It's not just images - it's things like .tar.gz etc as well.  If you 
look at the top of tagstuff.c++, there is a list of extensions that the 
gateway avoids, if that's any help.  (// is a comment by the way)

> There's
> another bug you missed, in fact, which is that you can point Betsie at
> herself and she doesn't mind, and you can keep doing that until your browser
> crashes with an over-long URL. This has to be fixed too. (My strong
> suspicion is that you've already sorted that one out in yours.)

It's not too difficult - you make sure every page you generate contains 
a funny string (eg. a bunch of random letters in a comment), and if, 
when reading a page, you find that funny string, you give up.

In my gateway I made all my variables (eg. URL to look at) begin with 
ssb22A.  This makes it easy to submit forms through the gateway, since 
you can tack on the form parameters to my parameters and it will be OK.  
(In Betsie this is less of a problem since it only ever takes a URL 
anyway and no extra parameters, but if you want to introduce parameters 
then you'll have this problem.)  Then, when parsing a form, if I saw 
ssb22A, I'd give up.  This made sure the gateway couldn't go through 
itself.

Recently, however, I actually removed this feature.  The reason for this 
was someone here at Cambridge University putting up a web page which, 
when I looked at it though the gateway, caused the gateway to complain 
of a reference to itself.  I looked at the HTML and found this comment:

<!-- Stop Silas from reading my page -->

The obvious implication is that, if you use this method, it is possible 
for someone to write a page that deliberately excludes all gateway 
users.  I also had a problem when I wanted to get one instance of the 
gateway to fetch a page from another, in order to try and get around a 
routing loop in the UK's Joint Academic Network last weekend.
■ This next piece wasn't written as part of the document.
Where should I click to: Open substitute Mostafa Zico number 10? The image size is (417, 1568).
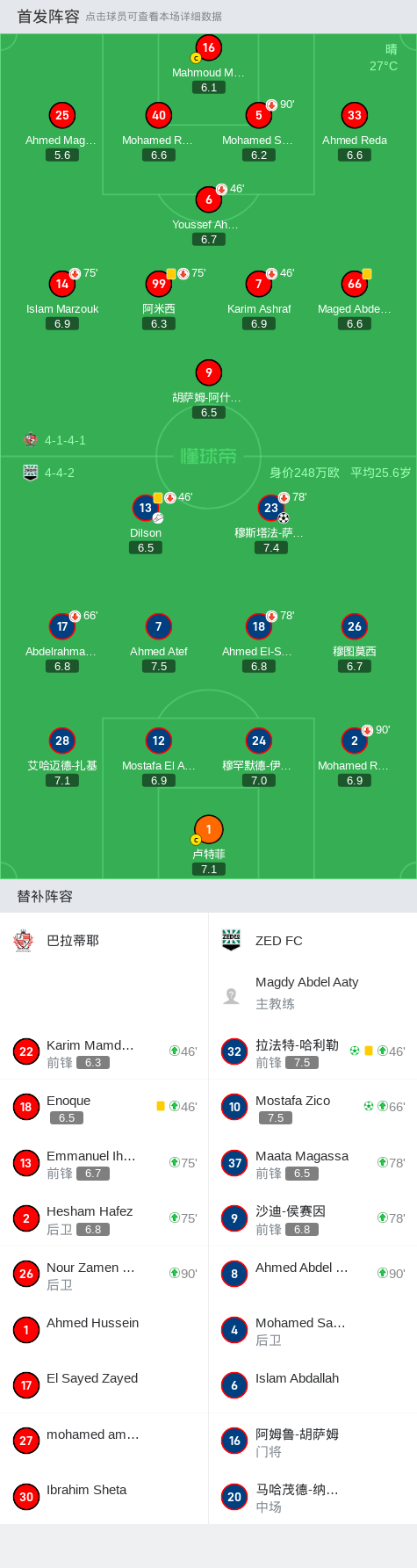[x=234, y=1107]
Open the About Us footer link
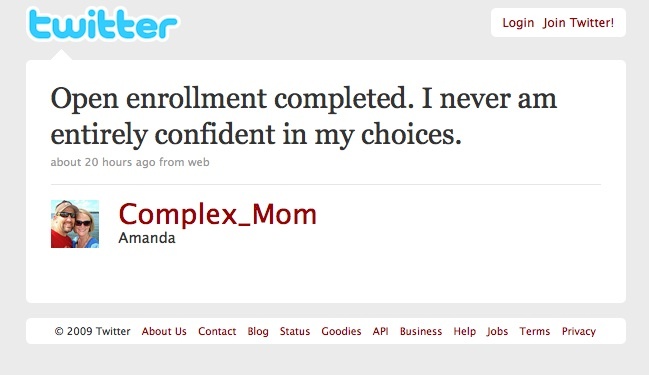Viewport: 649px width, 375px height. click(x=164, y=331)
So I changed the program (although you probably still have the old 
version).  Now, instead of using ssb22A, it just uses A (although it 
still understands the old syntax so people's bookmarks still work), and 
if it finds something already beginning with A, it prefixes it with an 
"escape sequence" type thing.  Then, when you submit through the 
gateway, it removes one level of escape sequences.

So now it's possible to follow a gateway'd link and end up nested.  And 
it would be no good to just check to see if it's referring to itself, 
because you could get a gateway on machine A to go through one on 
machine B, which in turn goes back through A.  One thing you could do is 
check the user agent - I set my user agent to Access_gateway and I could 
easily throw an error message if someone tries to get pages from the 
gateway through itself (or another one).  But at the moment I haven't 
done anything, because this corner of the Internet is always having 
problems and I find the "forwarding around black holes" kind-of useful!  
(Could just do with one in France or Germany to avoid the transatlantic 
link that keeps going down....)

BTW One idea you might like is to add this in the head of all pages 
returned by Betsie:

<META NAME="robots" CONTENT="noindex,nofollow">

because there's absolutely no point in robots taking up your processor 
time.  Some robots will still follow through, most notably spam email 
collectors; have a look at spamhate.c++ to see how I deal with them.  
(Does anyone know if Mercator is a real browser, by the way?)

> In terms of multiple passes through the page, though, they're not countless,

Not yet!  Betsie's speed is fine at the moment; I'm just thinking of 
what would happen if you tried to implement all the options in the 
gateway in Perl.

I agree Perl encourages you to write this way, because of all of this 
regular expression stuff.  I tend to think state-based, ie. "If you see 
this, go into a state where you're ignoring stuff until you see this", 
and that way I can do all the removal in the same pass.  C++ does help 
because it lets you have objects - I make a Tag an object with methods, 
and this helps a lot with processing individual tags.

> Meanwhile, as pages get larger the Betsie version of the page seems to
> actually increase in download speed

Hmm, interesting!  Could this be because Betsie is removing some of the 
stuff (especially images)?  With my gateway I find it's usually slower 
than direct browsing (especially if the gateway is going through the 
proxy we're made to use, which is rather slow); I don't start sending 
stuff immediately because a lot of web servers don't support it - they 
collect all the stuff together and send it themselves, with 
Content-Length attached.  (And the server on my machine doesn't even do 
that - it expects you to work out the Content-Length, and if you don't, 
the browser hangs because it uses the keep-alive protocol.)  If the 
server's going to collect all the stuff then I might as well hang on to 
it myself, and this allows doing such things as erasing half-finished 
pages when an unrecoverable error happens.  (There's nothing worse than 
an error message deeply embedded in a page)

I find that the slowest part of the whole process (now I've optimised 
the program itself) is waiting for the remote computer to respond while 
getting the page.  But I do want to make sure my program adds as little 
overhead as possible.

[java]
> Um.. oh. It's quite possible that I'm wrong then, but I couldn't get it to
> work.

What URL did you test it on?  All I do is make sure the class file etc 
is specified as an absolute URL.

Regards

-- Silas S Brown, St John's College Cambridge UK http://epona.ucam.org/~ssb22/

"Better is the end afterward of a matter than its beginning" - Ecclesiastes
 7:8
Received on Friday, 26 February 1999 08:45:58 UTC